***** Stored data

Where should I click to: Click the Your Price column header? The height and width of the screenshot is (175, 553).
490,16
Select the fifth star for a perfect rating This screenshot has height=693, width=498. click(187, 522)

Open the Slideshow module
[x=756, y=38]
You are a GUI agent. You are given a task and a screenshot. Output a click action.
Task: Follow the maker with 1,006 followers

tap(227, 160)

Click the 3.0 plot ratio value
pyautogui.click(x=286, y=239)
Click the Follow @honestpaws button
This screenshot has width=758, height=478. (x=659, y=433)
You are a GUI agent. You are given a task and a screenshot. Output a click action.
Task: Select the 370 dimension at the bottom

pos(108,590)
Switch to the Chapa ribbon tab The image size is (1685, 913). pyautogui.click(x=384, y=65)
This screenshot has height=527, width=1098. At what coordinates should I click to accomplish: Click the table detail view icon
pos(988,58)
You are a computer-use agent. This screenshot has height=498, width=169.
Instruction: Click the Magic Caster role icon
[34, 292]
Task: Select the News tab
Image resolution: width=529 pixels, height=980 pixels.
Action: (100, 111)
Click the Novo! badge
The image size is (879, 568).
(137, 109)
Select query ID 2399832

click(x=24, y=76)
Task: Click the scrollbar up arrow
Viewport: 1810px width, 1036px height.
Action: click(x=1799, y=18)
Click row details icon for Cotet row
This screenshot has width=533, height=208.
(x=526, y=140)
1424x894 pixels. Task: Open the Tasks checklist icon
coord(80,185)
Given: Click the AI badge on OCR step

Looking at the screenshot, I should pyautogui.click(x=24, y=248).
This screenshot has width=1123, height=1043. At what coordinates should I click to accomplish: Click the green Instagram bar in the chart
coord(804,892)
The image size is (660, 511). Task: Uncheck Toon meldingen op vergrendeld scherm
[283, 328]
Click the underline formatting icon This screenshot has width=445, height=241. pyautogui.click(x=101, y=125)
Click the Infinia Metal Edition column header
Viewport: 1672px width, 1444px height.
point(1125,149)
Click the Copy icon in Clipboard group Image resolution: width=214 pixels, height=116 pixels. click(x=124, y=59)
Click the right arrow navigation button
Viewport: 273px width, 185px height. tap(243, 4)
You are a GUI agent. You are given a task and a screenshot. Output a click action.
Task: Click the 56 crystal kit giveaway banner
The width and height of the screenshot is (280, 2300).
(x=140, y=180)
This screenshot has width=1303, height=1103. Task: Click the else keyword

**********

- _Goal of the exercise_
Which lines in the material above contain the word "coordinates"? Pick out each one and copy it in full.

- _Task response_
This screenshot has height=527, width=1098. At what coordinates should I click to accomplish: Click the table detail view icon
This screenshot has width=1123, height=1043. At what coordinates should I click to accomplish: Click the green Instagram bar in the chart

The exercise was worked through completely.